How to work with times and dates
Time series data is everywhere. But time- and date-related data is notoriously hard to work with. But as always, the tidyverse has a nice package that makes our life just a little bit easier. In this case, it is the lubridate
package that helps us. But just like time data itself, it requires a bit of effort to get used to working with lubridate
. In this blog post, we go through a couple of things you might struggle with when you want to work with time data. This should help you get started with lubridate
much faster.
Getting data
Let’s get started by grabbing a suitable data set. Here, we’re going to look at flights data from New York City in 2013. That data is conveniently available in the package nycflights13
.
# If you don't have `nycflights13` installed, run:
# install.packages('nycflights13')
flights <- nycflights13::flights
flights
#> # A tibble: 336,776 × 19
#> year month day dep_time sched_dep_time dep_delay arr_time sched_arr_time
#> <int> <int> <int> <int> <int> <dbl> <int> <int>
#> 1 2013 1 1 517 515 2 830 819
#> 2 2013 1 1 533 529 4 850 830
#> 3 2013 1 1 542 540 2 923 850
#> 4 2013 1 1 544 545 -1 1004 1022
#> 5 2013 1 1 554 600 -6 812 837
#> 6 2013 1 1 554 558 -4 740 728
#> 7 2013 1 1 555 600 -5 913 854
#> 8 2013 1 1 557 600 -3 709 723
#> 9 2013 1 1 557 600 -3 838 846
#> 10 2013 1 1 558 600 -2 753 745
#> # ℹ 336,766 more rows
#> # ℹ 11 more variables: arr_delay <dbl>, carrier <chr>, flight <int>,
#> # tailnum <chr>, origin <chr>, dest <chr>, air_time <dbl>, distance <dbl>,
#> # hour <dbl>, minute <dbl>, time_hour <dttm>
That’s a large data set.
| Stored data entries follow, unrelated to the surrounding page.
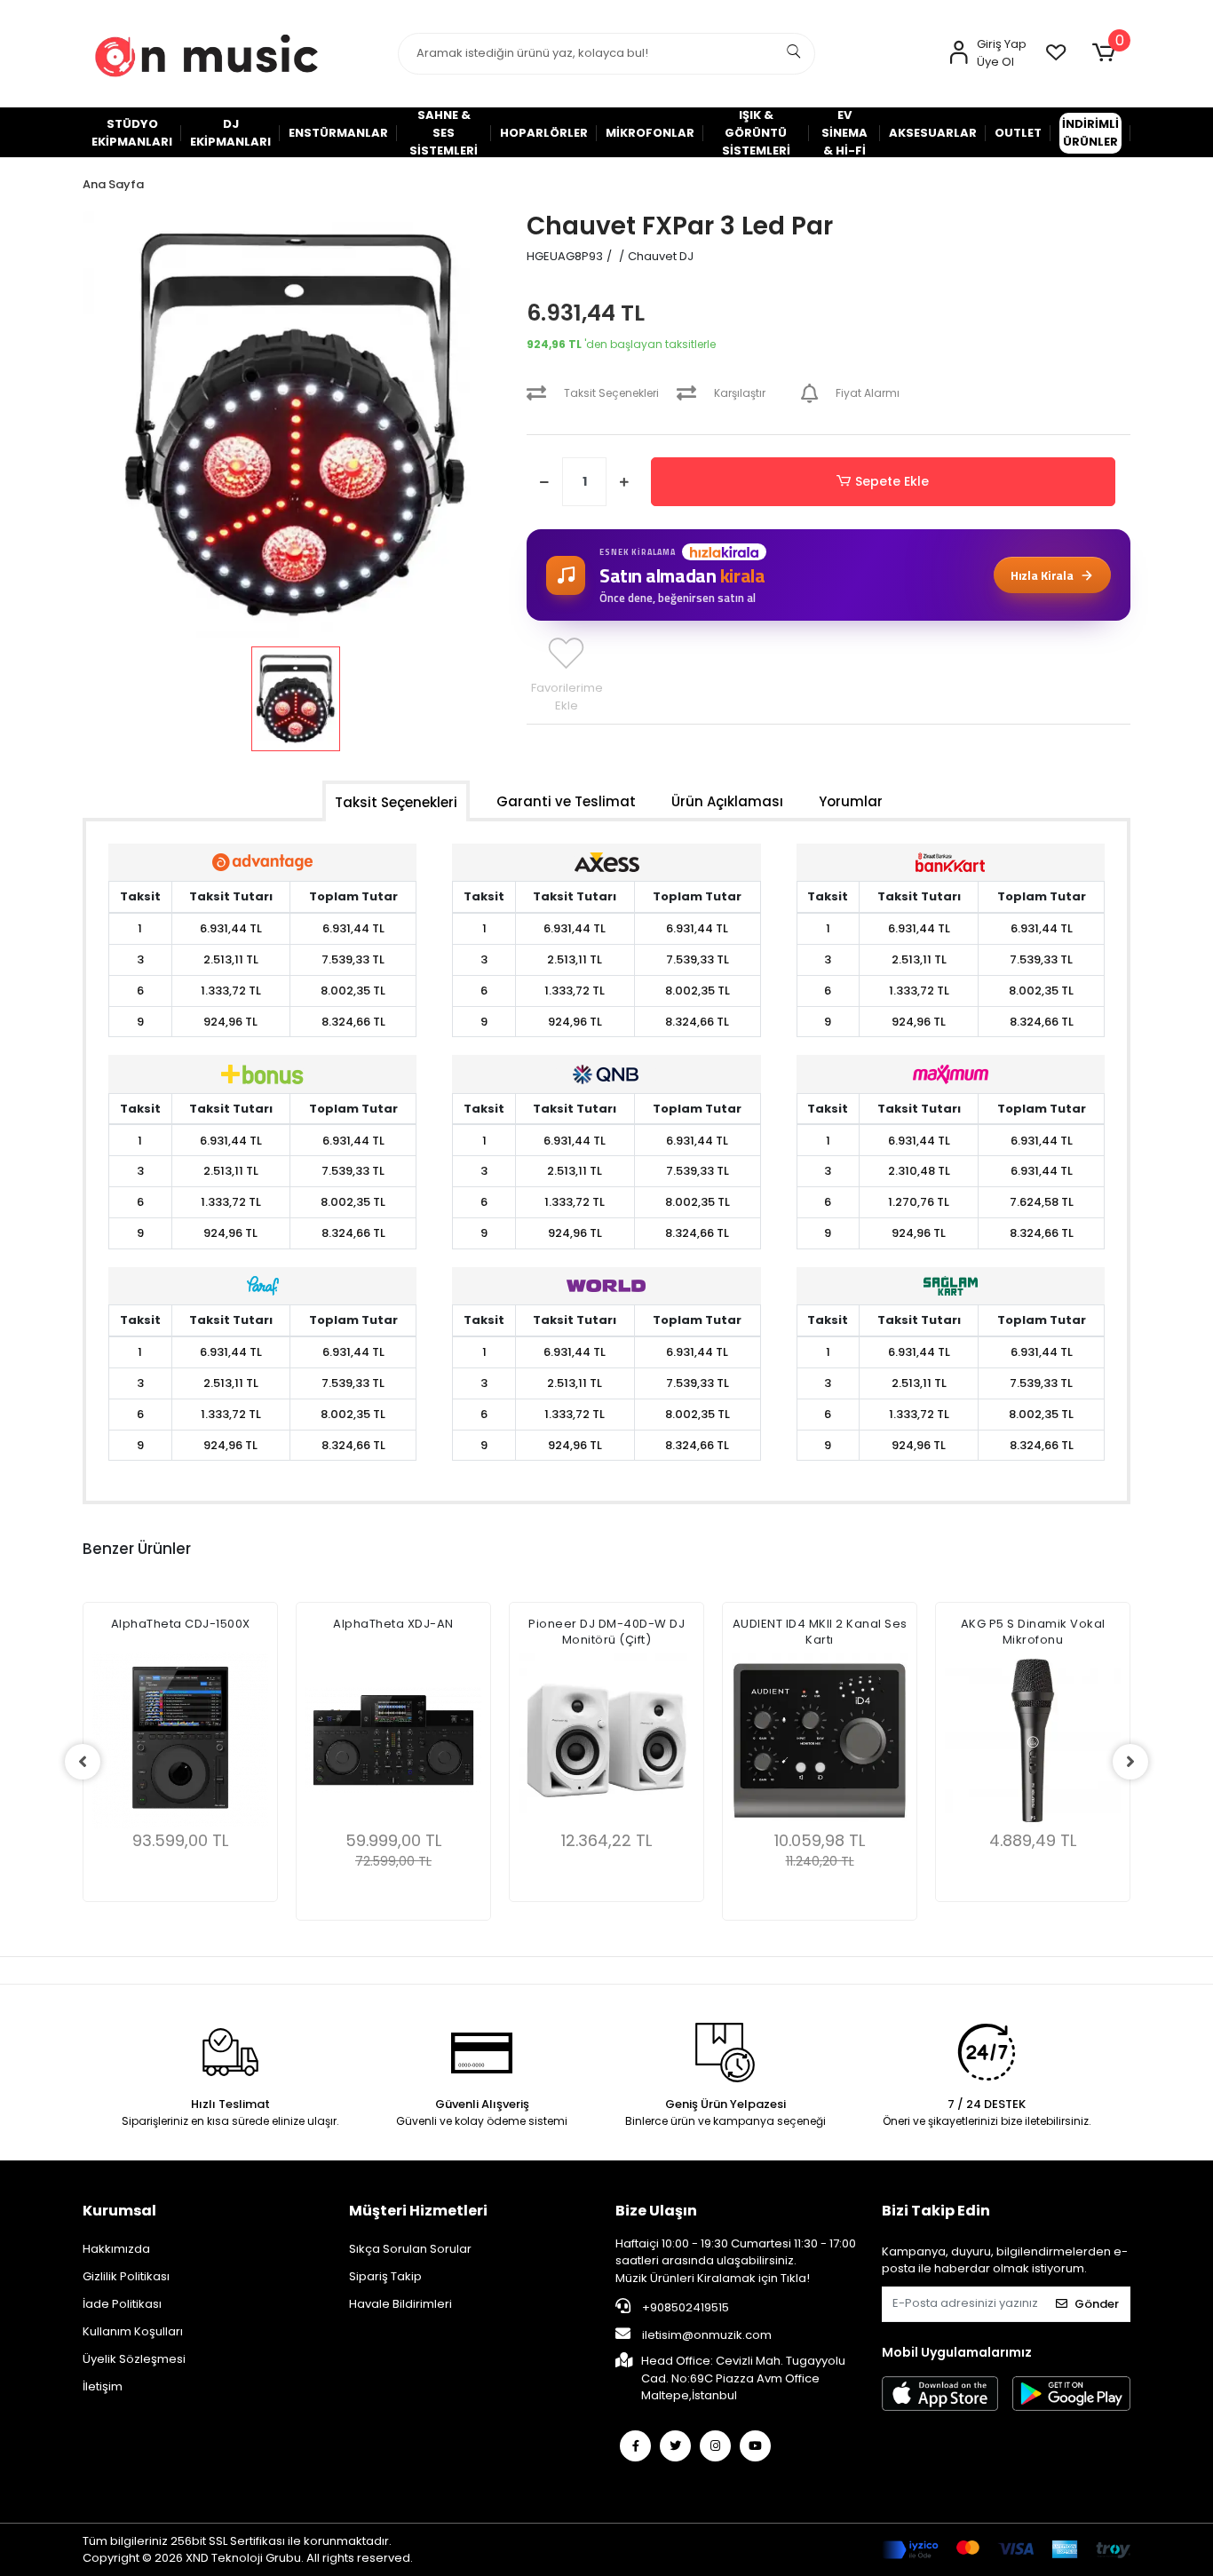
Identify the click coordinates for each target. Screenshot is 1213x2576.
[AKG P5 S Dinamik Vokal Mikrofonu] (1033, 1740)
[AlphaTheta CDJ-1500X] (180, 1740)
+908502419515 (684, 2307)
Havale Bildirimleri (400, 2303)
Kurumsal (119, 2210)
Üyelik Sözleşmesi (134, 2358)
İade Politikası (122, 2303)
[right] (1130, 1761)
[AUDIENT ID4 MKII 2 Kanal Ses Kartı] (820, 1740)
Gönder (1096, 2303)
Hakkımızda (116, 2248)
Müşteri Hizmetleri (418, 2210)
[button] (1107, 53)
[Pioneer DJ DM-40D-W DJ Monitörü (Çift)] (606, 1740)
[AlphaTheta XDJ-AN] (393, 1740)
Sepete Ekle (892, 481)
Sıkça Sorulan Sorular (410, 2248)
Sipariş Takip (385, 2276)
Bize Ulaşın (656, 2210)
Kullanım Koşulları (133, 2331)
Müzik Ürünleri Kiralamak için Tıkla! (712, 2278)
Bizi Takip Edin (936, 2210)
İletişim (103, 2386)
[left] (83, 1761)
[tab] (396, 801)
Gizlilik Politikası (126, 2276)
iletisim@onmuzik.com (707, 2334)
It has a whooping 336,776 rows and 19 columns. Let’s work only with the first 5 columns and the first 3 columns from each month. It’s not like the calculations would take super long with this data set. But it’s much nicer to learn the package when the output displays different values in the month
and day
column.
library(tidyverse)
flights_subset <- flights |>
select(year:sched_dep_time) |>
slice(1:3, .by = month) |>
arrange(month)
flights_subset
#> # A tibble: 36 × 5
#> year month day dep_time sched_dep_time
#> <int> <int> <int> <int> <int>
#> 1 2013 1 1 517 515
#> 2 2013 1 1 533 529
#> 3 2013 1 1 542 540
#> 4 2013 2 1 456 500
#> 5 2013 2 1 520 525
#> 6 2013 2 1 527 530
#> 7 2013 3 1 4 2159
#> 8 2013 3 1 50 2358
#> 9 2013 3 1 117 2245
#> 10 2013 4 1 454 500
#> # ℹ 26 more rows
Computing the day of the year
Let’s try to add a new column day_of_year
. For each row of the data set, this new column should show us which day of the year the flight happened on. So, January 01 is 1, January 2 is 2 and so on. To do that we first have to actually get a date. Right now, we have the date information spread out over three columns year
, month
and day
. That’s no way to make a nice calculation. So let’s create the dates using the make_date()
function.
flights_subset |>
mutate(
date = make_date(year = year, month = month, day = day)
)
#> # A tibble: 36 × 6
#> year month day dep_time sched_dep_time date
#> <int> <int> <int> <int> <int> <date>
#> 1 2013 1 1 517 515 2013-01-01
#> 2 2013 1 1 533 529 2013-01-01
#> 3 2013 1 1 542 540 2013-01-01
#> 4 2013 2 1 456 500 2013-02-01
#> 5 2013 2 1 520 525 2013-02-01
#> 6 2013 2 1 527 530 2013-02-01
#> 7 2013 3 1 4 2159 2013-03-01
#> 8 2013 3 1 50 2358 2013-03-01
#> 9 2013 3 1 117 2245 2013-03-01
#> 10 2013 4 1 454 500 2013-04-01
#> # ℹ 26 more rows
Nice, we have dates. make_date()
made that almost effortless. All we had to do was plug in the columns year
, month
and day
into the respective arguments from make_date()
.
Also, this new column actually “knows” that it’s a date and will behave accordingly in the all functions that need such a format (which is mostly all functions related to time data.) You can actually see that in the output via the little <date>
indicator below the column name. And because this column knows that it’s a date, we can apply the yday()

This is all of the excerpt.